Kozintsev and Trauberg, having lost their ideological virginity by then, wanted to create a work accessible to a mass audience. Maxim’s Youth, Kozintsev explained, was an attempt at a Soviet biographical novel in film. “The audience had to fall in love with Maxim not for his incredible looks or for his general ‘good qualities,’ but because Maxim had to represent the best qualities of his class. The strength of his class. The humor of his class.”17 In other words, the film had to be ideologically instructive as well as entertaining.
Kozintsev and Trauberg made Maxim’s Youth entertaining; it had good actors (but, tellingly, not former FEKS members), and the musical score was again by Shostakovich.

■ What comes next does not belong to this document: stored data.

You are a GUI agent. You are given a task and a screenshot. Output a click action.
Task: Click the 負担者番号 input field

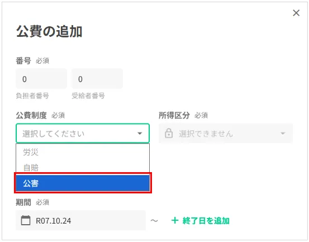41,79
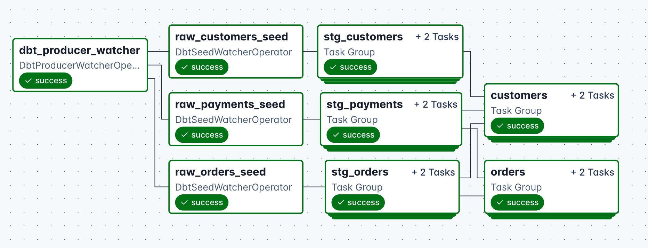Screen dimensions: 648x248
Task: Click the stg_orders Task Group label
Action: click(x=357, y=187)
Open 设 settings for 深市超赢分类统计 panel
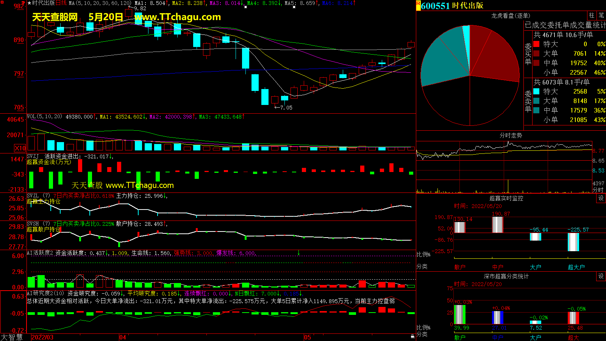The height and width of the screenshot is (341, 606). pos(601,276)
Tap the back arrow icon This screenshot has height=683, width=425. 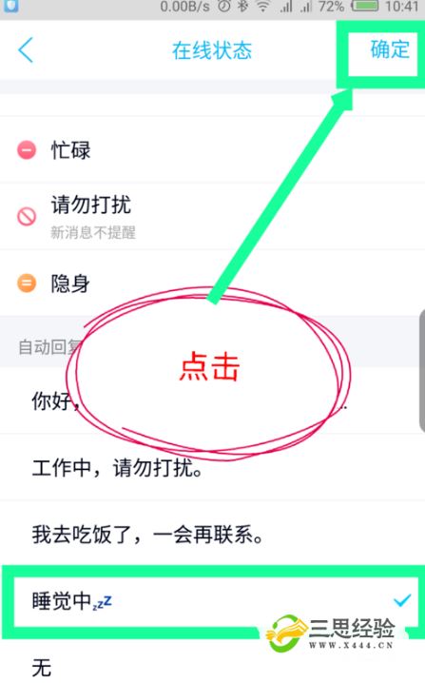[26, 49]
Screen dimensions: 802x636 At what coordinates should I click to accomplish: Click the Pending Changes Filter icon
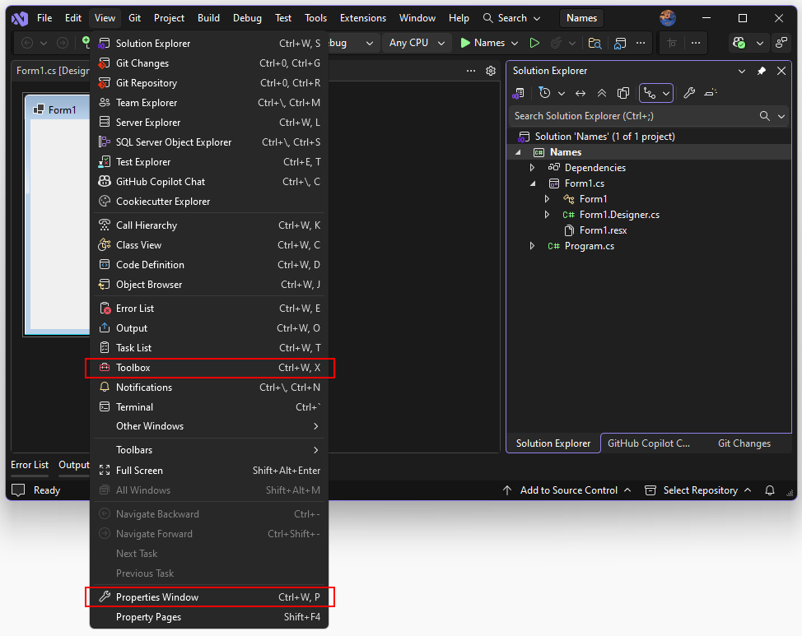pos(544,93)
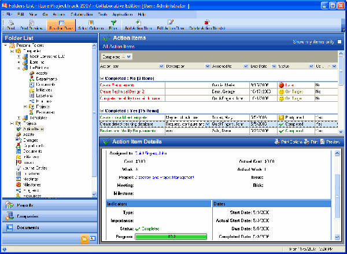Click the Filter funnel icon
The image size is (347, 254).
(113, 24)
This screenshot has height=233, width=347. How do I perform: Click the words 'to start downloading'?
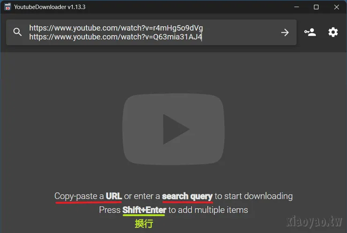tap(254, 196)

Against a backdrop of mediocre Soviet films and an almost total absence of movies from the West, Maxim’s Youth caught on with Russian viewers. But more important for the former FEKS leaders was Stalin’s approval.18 The Soviet leader was preparing his major political purges, in which almost all the leading Bolsheviks who had seized power in 1917 with Lenin were to disappear from the stage and people’s memories. Therefore, Stalin hailed the creation of new heroes to replace old ones: the mythical Maxim would supplant the real Trotsky, Zinoviev, and others doomed to destruction and oblivion.
Stalin likewise gave broad support for Chapayev, the 1934 film produced in Leningrad about a minor commander in the Red Army who drowned in action in the civil war. The film’s directors, Georgy and Sergei Vasilyev (not related, even though people referred to them as the Vasilyev brothers) single-handedly made Chapayev a national hero. This suited Stalin, who planned to (and soon did) liquidate the real revolutionary military leaders.
Chapayev was the most popular Soviet film of the prewar period. Legend has it that many teenagers saw Chapayev dozens of times, hoping against hope that this time their beloved hero, played by Boris Babochkin, would be saved. Other Lenfilm productions were extremely popular with audiences, too.